The 2015 Columbus Veterans Day Parade will stage on W. Nationwide Boulevard between Neil Avenue and N. Front Street beginning at 10:00 a.m.
The parade starts at noon and travels east on Nationwide Boulevard to High Street, south on High Street to W. Broad Street, then west on Broad Street to the intersection with Starling Street.
Nationwide Boulevard will be closed to through traffic between Neil Avenue and Front Street until approximately 12:45 p.m.
Motorists should expect rolling closures along the parade route through about 1:30 p.m. and should plan for some delays downtown between about noon and 2 p.m.
Twenty new members were inducted into the Ohio Veterans Hall of Fame during a ceremony at the Lincoln Theater Thursday.
Among those honored were Bill Richards, 66, A Vietnam War Navy veteran from Columbus; the late William H. Adams, of Columbus, an Army veteran of the Korean War; Todd A. Briggs, of Westerville, an Air Force veteran of Operation Desert Shield/Desert Storm; George Freeman Jr., a Vietnam Army veteran from Marysville; Philip R. Gregg, an Army veteran from Newark; David L. Kolbe, Army veteran of the Vietnam War from Howard in Knox County; Charles D. Van Voorhis, a Vietnam War Marine from Marion County; and Peter Wilkinson, an Air Force Vietnam veteran from Dublin.
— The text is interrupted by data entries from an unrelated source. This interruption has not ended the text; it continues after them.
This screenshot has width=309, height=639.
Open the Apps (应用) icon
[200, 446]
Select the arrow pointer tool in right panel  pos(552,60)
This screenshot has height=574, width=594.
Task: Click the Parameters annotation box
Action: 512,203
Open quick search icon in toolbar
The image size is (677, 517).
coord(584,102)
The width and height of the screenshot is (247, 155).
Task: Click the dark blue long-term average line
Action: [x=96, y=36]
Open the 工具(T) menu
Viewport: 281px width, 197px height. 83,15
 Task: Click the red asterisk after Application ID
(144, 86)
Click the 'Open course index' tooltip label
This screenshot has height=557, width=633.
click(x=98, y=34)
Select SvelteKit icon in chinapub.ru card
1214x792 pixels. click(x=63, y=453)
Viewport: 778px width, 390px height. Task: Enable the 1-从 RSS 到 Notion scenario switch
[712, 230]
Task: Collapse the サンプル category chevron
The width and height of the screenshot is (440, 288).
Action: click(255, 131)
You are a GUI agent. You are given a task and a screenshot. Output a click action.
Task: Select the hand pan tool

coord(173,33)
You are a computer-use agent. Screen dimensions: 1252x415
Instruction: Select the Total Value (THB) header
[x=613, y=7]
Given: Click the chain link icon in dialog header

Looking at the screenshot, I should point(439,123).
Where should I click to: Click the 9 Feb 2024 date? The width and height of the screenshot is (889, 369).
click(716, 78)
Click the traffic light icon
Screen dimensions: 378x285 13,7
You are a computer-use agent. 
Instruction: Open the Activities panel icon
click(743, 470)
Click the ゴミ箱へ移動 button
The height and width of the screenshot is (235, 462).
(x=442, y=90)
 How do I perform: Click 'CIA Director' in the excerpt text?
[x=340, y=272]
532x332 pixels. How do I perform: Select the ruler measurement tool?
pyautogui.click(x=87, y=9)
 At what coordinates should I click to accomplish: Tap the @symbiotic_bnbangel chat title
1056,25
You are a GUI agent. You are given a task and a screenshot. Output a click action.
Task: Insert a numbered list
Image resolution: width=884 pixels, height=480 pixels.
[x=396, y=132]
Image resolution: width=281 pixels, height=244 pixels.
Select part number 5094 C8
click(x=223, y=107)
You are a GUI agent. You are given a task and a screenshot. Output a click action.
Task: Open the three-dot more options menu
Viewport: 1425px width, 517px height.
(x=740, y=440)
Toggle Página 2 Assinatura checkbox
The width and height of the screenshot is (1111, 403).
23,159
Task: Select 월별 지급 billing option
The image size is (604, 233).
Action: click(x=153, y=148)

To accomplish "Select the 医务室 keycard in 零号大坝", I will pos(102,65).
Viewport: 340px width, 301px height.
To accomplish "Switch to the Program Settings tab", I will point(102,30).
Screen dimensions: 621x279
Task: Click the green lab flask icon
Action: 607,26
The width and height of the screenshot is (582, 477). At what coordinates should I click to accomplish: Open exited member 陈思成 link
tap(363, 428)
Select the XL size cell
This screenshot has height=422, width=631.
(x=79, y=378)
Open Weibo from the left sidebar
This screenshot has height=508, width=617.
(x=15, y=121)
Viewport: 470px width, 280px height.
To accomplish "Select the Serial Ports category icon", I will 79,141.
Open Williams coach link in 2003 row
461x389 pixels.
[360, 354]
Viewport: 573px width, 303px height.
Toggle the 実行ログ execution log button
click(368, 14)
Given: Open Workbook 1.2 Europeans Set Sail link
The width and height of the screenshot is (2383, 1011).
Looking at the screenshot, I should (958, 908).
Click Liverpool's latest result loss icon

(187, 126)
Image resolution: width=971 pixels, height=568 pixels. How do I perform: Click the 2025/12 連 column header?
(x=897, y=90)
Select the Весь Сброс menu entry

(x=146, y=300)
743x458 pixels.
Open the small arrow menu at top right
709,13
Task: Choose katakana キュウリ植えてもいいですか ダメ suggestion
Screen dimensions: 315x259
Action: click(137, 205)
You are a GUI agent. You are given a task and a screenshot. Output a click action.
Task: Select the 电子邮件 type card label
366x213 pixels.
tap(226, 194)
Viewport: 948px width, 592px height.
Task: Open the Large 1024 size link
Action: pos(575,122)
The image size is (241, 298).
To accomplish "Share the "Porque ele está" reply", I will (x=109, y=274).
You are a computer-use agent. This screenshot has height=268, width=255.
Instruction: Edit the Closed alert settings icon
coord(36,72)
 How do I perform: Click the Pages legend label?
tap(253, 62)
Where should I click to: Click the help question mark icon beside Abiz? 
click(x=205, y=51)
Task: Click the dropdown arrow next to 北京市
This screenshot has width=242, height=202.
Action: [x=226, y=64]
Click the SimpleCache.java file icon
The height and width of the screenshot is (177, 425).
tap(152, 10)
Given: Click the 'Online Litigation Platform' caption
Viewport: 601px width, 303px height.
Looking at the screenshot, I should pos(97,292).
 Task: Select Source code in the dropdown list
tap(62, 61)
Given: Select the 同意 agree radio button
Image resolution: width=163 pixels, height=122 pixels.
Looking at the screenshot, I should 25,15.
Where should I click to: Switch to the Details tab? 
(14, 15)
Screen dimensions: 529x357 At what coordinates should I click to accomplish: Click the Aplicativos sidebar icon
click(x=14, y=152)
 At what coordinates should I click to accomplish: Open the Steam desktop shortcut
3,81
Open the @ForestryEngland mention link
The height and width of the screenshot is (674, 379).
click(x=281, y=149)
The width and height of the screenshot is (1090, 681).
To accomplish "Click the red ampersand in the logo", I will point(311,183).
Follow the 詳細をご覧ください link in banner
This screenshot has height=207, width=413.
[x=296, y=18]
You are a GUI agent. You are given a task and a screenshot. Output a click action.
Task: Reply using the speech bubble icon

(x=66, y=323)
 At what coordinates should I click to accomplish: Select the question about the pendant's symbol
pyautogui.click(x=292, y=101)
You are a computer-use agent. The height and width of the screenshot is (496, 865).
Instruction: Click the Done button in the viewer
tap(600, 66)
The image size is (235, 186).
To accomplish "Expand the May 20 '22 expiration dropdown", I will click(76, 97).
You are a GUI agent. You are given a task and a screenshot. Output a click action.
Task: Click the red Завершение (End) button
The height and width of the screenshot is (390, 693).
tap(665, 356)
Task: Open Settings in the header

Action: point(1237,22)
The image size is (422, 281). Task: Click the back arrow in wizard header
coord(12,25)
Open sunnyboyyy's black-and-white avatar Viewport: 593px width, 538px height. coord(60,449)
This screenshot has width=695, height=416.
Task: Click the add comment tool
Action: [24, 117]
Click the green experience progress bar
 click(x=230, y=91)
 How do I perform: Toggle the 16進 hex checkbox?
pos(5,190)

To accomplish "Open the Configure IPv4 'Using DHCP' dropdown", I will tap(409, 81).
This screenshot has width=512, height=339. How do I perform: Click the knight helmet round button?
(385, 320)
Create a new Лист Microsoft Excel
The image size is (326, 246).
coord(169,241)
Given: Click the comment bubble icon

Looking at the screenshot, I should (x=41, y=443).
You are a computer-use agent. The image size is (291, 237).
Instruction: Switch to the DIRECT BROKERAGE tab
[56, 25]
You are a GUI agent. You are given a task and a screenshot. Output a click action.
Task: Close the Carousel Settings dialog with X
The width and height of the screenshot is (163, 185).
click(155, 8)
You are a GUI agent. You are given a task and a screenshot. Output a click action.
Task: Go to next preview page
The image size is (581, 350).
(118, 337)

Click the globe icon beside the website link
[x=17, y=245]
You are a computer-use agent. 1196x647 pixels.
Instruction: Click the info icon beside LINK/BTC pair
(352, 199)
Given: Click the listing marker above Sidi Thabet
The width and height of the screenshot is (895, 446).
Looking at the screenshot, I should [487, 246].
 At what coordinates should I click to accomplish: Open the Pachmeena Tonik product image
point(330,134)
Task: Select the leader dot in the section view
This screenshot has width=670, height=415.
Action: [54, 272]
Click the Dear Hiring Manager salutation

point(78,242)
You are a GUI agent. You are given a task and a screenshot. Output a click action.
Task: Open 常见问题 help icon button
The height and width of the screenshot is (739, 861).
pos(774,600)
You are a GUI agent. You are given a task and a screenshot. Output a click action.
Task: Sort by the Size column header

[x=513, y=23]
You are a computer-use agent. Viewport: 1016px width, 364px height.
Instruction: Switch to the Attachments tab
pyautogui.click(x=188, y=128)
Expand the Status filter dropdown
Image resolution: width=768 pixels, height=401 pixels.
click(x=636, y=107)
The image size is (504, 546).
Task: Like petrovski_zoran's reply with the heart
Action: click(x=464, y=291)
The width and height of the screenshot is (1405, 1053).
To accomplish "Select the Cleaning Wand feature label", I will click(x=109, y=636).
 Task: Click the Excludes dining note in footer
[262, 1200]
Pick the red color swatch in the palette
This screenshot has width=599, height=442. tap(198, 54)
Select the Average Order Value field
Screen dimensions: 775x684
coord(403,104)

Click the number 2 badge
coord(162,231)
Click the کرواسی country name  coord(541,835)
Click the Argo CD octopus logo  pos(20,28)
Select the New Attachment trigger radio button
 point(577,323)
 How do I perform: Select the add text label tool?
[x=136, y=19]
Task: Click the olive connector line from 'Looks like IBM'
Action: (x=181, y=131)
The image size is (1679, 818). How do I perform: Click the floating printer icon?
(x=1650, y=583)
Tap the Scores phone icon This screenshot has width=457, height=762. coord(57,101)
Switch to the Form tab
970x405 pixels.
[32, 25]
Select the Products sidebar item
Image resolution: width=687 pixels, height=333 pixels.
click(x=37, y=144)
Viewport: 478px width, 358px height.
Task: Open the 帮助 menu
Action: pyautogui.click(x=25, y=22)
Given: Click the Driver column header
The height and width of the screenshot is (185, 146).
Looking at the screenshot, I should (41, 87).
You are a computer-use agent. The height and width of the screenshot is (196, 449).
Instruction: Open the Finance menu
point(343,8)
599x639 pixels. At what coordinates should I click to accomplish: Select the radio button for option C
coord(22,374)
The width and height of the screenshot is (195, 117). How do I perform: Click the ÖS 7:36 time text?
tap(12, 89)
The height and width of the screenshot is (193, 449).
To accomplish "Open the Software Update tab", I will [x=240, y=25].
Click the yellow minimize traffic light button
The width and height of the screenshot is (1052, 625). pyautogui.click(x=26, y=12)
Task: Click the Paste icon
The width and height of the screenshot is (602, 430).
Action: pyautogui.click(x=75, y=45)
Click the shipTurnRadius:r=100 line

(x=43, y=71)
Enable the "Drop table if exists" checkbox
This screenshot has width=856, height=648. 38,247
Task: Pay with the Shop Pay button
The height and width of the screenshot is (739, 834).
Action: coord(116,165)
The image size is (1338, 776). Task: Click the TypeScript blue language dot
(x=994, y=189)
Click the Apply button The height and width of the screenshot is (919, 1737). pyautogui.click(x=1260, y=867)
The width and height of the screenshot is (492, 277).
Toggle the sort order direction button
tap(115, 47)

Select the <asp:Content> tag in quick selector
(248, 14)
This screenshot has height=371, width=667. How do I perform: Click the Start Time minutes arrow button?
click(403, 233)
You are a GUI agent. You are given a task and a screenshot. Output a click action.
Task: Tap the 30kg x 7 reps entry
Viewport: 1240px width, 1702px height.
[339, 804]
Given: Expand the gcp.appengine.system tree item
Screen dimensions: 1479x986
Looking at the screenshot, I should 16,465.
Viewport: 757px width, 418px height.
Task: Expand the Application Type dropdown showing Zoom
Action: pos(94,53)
Richards dreamed of what he would say during his acceptance speech on the day he was inducted into the Hall of Fame in Cooperstown, N.Y. He wanted to be a professional baseball player, and the men enshrined in that hallowed hall were his childhood heroes.
“My dream of Cooperstown? That was nothing,” said Richards, one of 20 members of the Class of 2015. “The call to serve becomes a part of who you are. And to know these veterans, to be around them and hear their stories, nothing can ever top that.”
Unlike Ohio’s Military Hall of Fame, which honors veterans for their valor during service, the Veterans Hall of Fame really recognizes the good works they’ve done in their post-military lives.
“These men and women are heroes in their communities,” said Ohio Lt. Gov. Mary Taylor, who addressed the group during the one-hour induction ceremony. “They make a difference every day.”
Democratic U.S. Sen. Sherrod Brown helped draft a letter from 19 senators to Secretary of Defense Ash Carter, outlining their concerns over reports that deployed service members face significant financial vulnerabilities, including identity theft and fraud.
The letter urges the Pentagon to make sure that service members are aware that they can place a security freeze on their credit during deployment and that they know what are available if they become the victim of fraud, identity theft, or an error on their credit report while they are deployed.
Brown is a cosponsor of the Military Families Credit Reporting Act, which would provide service members the opportunity to notify credit reporting agencies of a military deployment and explain on their credit reports that late or missed payments were due to deployments.